An experimental study on vibration damping using curvilinear acoustic black holes

Abstract

Acoustic black hole (ABH) is a wedge-shaped structure with a power law profile attached to one end of a plate or beam to dampen the bending waves from the plate or beam, thereby reducing the vibration. Recently, there was a study on a curved ABH with the baseline of a non-zero curvature using a numerical approach, but the experimental works on the damping performance of the curved ABH are not conducted yet. In this study, we experimentally investigate the effect of curvatures of the curved ABH on the vibration damping performance. The curved ABHs studied in this work are divided into two cases: (1) the curved ABH with the baseline of constant curvatures which has a circular arc shape, (2) the curved ABH with the baseline of varying curvatures. We perform experiments to investigate the effect of constant curvatures on the damping performance of the circular arc shaped ABHs.
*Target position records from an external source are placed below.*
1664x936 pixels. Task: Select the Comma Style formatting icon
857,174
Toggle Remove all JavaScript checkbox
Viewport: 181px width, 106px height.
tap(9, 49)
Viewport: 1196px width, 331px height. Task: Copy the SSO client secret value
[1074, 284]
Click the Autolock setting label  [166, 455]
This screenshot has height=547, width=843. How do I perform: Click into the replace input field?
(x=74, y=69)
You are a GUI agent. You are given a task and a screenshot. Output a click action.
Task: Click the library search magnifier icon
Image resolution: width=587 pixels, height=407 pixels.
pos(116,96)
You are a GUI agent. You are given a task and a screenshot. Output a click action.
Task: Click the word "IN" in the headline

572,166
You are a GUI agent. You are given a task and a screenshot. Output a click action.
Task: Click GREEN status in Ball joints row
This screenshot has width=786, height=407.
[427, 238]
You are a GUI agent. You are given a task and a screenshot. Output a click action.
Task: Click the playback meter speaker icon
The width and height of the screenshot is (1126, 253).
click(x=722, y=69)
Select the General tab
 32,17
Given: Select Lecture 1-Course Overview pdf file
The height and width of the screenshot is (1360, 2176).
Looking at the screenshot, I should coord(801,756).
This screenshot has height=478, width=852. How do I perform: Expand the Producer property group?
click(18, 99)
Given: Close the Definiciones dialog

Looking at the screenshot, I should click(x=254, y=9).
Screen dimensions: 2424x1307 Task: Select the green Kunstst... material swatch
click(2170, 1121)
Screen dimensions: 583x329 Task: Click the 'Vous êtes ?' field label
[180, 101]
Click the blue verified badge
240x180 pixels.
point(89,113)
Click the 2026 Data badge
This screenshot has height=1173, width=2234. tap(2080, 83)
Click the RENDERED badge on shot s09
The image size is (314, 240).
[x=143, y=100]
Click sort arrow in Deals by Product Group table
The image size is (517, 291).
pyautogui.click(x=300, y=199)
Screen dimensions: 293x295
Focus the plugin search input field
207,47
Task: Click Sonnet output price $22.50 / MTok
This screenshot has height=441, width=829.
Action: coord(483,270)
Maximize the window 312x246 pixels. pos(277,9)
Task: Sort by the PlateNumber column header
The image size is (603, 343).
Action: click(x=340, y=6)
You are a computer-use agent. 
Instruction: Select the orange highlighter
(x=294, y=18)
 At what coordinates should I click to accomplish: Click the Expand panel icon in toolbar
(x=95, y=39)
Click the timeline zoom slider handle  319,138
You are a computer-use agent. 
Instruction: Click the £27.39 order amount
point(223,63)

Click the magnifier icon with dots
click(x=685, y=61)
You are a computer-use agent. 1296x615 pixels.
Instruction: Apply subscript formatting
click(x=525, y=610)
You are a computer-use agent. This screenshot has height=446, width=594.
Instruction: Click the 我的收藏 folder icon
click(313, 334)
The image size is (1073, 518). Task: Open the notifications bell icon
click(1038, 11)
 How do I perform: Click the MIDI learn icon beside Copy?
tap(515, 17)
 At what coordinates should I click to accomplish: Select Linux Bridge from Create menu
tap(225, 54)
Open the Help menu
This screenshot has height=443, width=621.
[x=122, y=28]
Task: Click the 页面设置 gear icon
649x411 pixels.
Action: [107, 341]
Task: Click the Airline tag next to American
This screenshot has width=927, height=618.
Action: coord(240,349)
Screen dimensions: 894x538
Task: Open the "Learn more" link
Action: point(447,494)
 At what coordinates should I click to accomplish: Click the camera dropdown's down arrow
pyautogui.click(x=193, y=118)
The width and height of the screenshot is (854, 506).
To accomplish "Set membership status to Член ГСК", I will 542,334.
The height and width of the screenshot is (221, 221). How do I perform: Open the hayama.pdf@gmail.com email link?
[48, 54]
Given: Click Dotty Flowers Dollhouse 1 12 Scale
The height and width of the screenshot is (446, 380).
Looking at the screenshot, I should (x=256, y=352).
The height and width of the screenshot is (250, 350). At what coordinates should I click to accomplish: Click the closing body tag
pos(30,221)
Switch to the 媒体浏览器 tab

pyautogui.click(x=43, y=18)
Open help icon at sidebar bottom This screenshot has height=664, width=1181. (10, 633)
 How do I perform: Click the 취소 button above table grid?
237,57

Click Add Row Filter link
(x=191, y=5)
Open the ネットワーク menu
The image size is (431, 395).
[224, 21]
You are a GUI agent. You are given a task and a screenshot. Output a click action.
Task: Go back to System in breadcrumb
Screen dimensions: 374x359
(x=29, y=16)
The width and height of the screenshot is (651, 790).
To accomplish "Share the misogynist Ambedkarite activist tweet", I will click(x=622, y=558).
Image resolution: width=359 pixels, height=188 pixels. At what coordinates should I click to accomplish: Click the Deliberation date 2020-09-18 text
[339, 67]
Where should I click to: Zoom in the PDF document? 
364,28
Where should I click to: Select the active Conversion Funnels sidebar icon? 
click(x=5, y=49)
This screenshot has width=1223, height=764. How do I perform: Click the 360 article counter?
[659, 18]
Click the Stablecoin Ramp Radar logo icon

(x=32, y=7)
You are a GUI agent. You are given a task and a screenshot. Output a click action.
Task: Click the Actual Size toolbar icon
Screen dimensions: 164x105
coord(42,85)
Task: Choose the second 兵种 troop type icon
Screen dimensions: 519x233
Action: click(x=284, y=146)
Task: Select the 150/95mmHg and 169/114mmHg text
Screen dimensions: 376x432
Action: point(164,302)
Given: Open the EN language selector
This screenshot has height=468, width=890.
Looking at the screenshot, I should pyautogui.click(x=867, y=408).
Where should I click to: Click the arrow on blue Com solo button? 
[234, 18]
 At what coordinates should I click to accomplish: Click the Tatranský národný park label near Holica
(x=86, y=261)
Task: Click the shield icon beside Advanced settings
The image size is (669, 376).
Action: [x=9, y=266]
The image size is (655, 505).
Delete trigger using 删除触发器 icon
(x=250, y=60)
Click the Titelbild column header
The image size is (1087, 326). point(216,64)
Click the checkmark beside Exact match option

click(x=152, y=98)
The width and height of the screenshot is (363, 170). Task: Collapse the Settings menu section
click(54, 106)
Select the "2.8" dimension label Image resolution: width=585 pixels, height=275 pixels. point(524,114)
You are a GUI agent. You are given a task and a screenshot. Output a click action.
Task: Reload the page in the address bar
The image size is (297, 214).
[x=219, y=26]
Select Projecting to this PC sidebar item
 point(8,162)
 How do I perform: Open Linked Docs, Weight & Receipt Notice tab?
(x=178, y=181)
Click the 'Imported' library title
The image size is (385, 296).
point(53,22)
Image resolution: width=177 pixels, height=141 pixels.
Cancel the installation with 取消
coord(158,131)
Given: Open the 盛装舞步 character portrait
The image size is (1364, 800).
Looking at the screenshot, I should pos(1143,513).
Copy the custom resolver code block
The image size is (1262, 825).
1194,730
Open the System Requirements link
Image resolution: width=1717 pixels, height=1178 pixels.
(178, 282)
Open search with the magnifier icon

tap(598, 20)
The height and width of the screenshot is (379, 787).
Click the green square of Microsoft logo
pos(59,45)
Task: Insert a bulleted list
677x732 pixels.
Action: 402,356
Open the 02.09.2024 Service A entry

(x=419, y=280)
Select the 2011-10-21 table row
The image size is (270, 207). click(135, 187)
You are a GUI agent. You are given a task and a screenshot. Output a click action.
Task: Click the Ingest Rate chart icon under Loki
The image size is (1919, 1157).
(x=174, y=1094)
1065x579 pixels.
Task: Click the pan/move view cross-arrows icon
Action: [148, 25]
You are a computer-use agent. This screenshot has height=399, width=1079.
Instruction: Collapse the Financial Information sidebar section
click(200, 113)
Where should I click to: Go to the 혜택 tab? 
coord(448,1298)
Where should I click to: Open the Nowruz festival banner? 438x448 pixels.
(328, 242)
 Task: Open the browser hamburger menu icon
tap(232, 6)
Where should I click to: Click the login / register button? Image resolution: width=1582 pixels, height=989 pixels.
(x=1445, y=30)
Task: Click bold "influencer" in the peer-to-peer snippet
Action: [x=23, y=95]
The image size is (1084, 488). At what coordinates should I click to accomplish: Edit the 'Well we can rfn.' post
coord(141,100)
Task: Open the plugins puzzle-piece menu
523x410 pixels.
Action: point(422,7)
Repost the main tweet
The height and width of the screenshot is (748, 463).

An Archimedean spiral ABH, a particular form of the curved ABH of slowly varying curvatures is also investigated experimentally. Due to the limitation of machining tolerance, it is difficult to manufacture a perfect spiral ABH whose baseline follows the exact formula. In order to study the effect of manufacturing uncertainty on the damping performance of the spiral ABH, we numerically compare the damping performance of the perfect Archimedean spiral ABH with the incomplete Archimedean spiral ABH which contains abrupt changes in the curvature. The possibility of the spiral ABH as an efficient vibration damping technique is experimentally confirmed.